Box Office: Jurassic Park III Roars to No. 1

ByABC News
July 22, 2001, 4:41 PM

July 22 -- America may consider Julia Roberts its sweetheart, but the country's true love affair continues to be with man-eating dinos. Universal unveiled the third film of its monster dinosaur franchise, Jurassic Park III, on Wednesday to T-rex-sized single-day sales of $19 million and a five-day-total of $80.9 million

The film, which pits Sam Neill, Téa Leoni, and William H. Macy against the computer-generated beasties, easily devoured the box office this weekend by drumming up an estimated $50.3 million to America's Sweetheart's second-placing $31 million.

Lost World Reigns

While Universal is on an amazing box-office roll with three consecutive $40 million plus openings this summer (The Mummy Returns and The Fast and the Furious also had monster debuts), the weekend sales for JPIII were far short of the record-holding three-day numbers of the second Jurassic film.

Jurassic Park opened in June of 1993 with $50.1 million and was passed up by The Lost World: Jurassic Park's May 1997 opening of $72.1 million, a three-day box-office record that still stands, despite onslaughts from Stars Wars: Episode I The Phantom Menace ($64.8 million) and this year's The Mummy Returns ($68.1 million).

JPIII's debut now ranks as the fourth-biggest July opener, behind X-Men, Men in Black, and Independence Day.
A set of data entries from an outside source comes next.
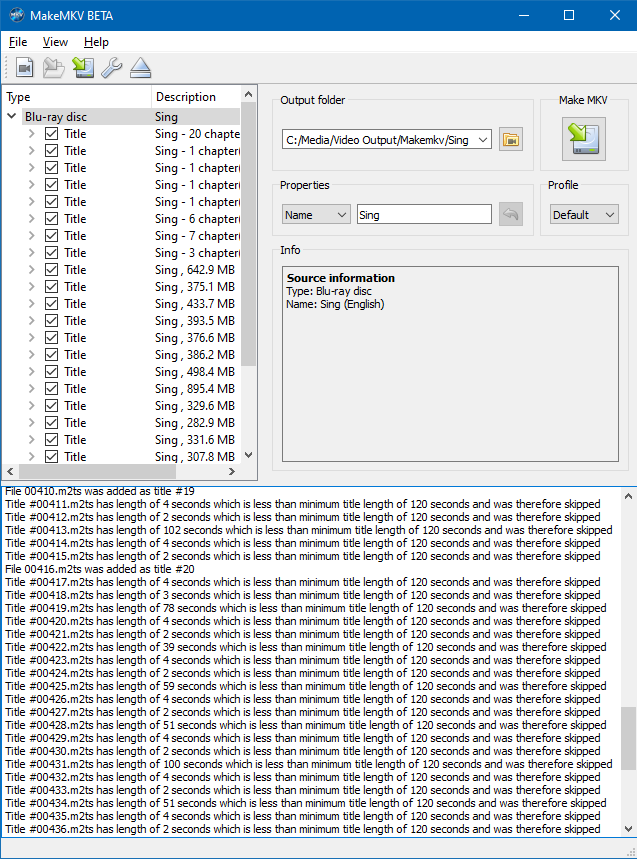Viewport: 637px width, 859px height.
Task: Click the Type column header
Action: 76,97
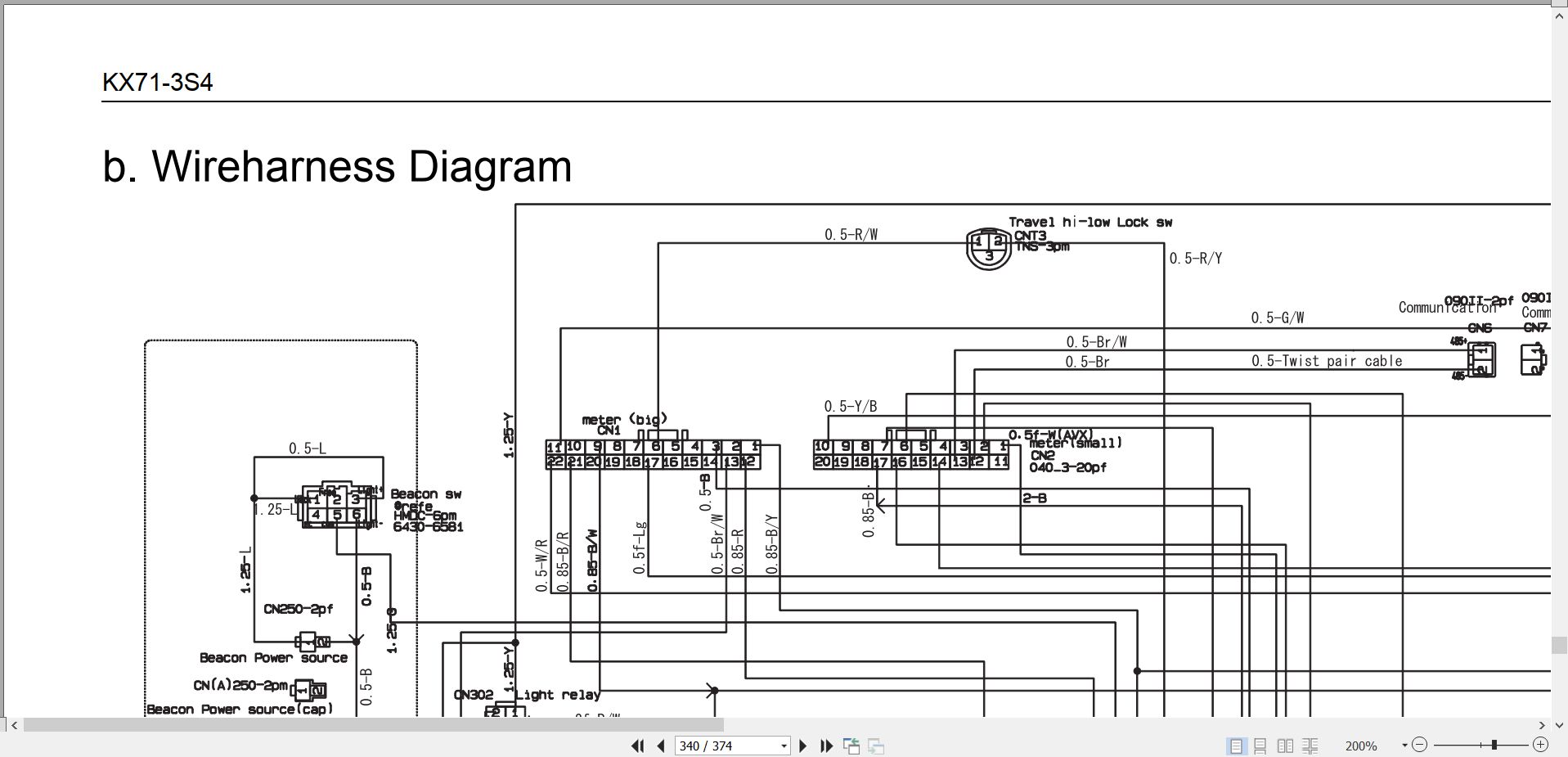This screenshot has height=757, width=1568.
Task: Go to the next page
Action: (x=802, y=746)
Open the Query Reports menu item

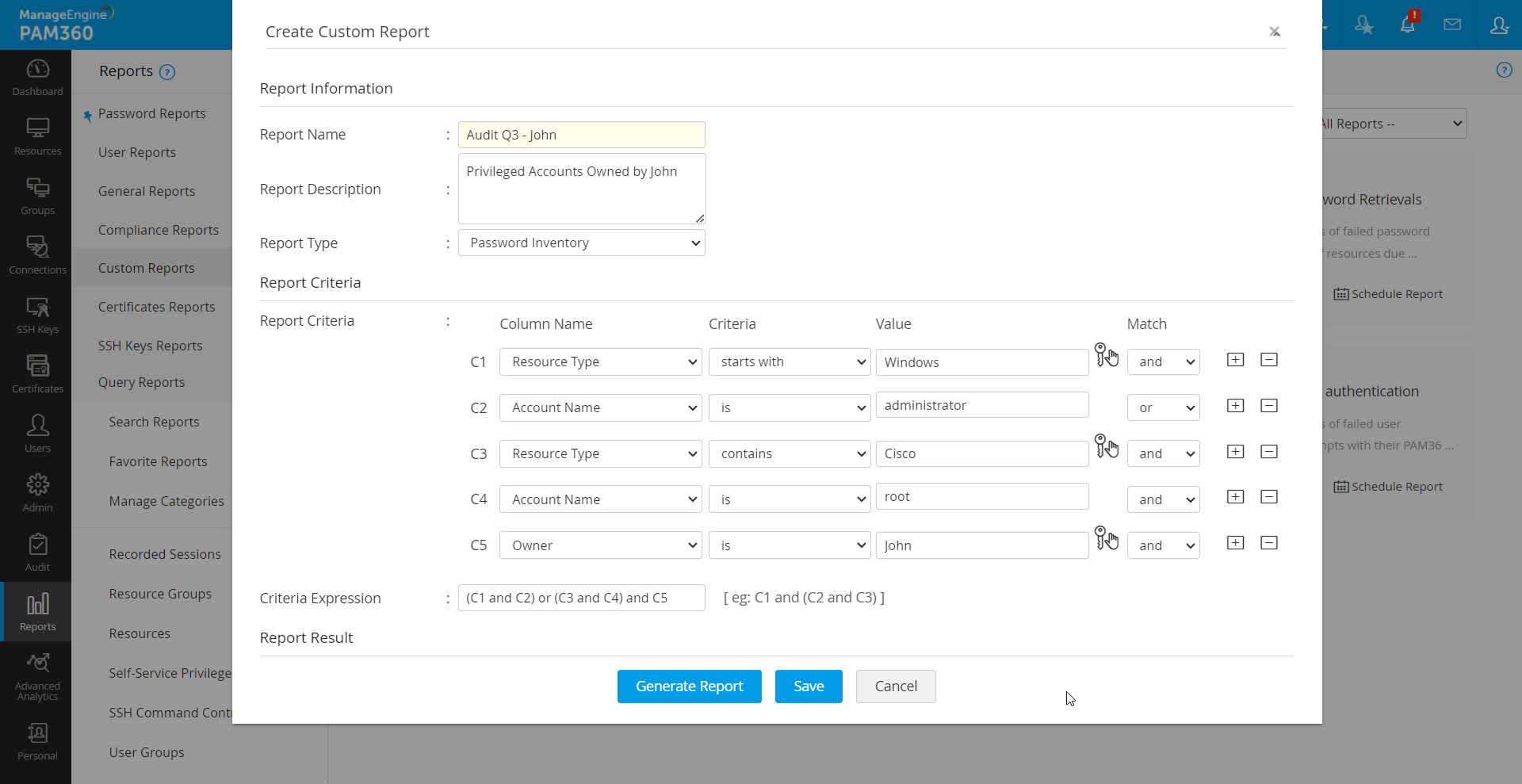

Steven Spielberg directed the first two films, but handed over directing reigns this time out to Jumanji helmer Joe Johnston.

Showbiz Comedy Pulls in Behind

The showbiz comedy America's Sweethearts, which tells the tale of a feuding movie star couple (John Cusack and Catherine Zeta-Jones) forced to reteam for their career, performed well as pterodactyl counter-programming. In 1999, the Julia Roberts' vehicle Notting Hill was similarly positioned as a cinematic alternative to Phantom Menace and captured the same No. 2 slot.Reviews of Sweethearts, which also stars Billy Crystal and Seth Green, have been less than kind. It marks Revolution Studios founder Joe Roth's return to the director's chair after a long absence. Revolution, Roth's fledgling studio, also released the comedy.Rounding out the Top Five were last week's top three films, Legally Blonde, The Score, and Cats & Dogs, which slipped two places each.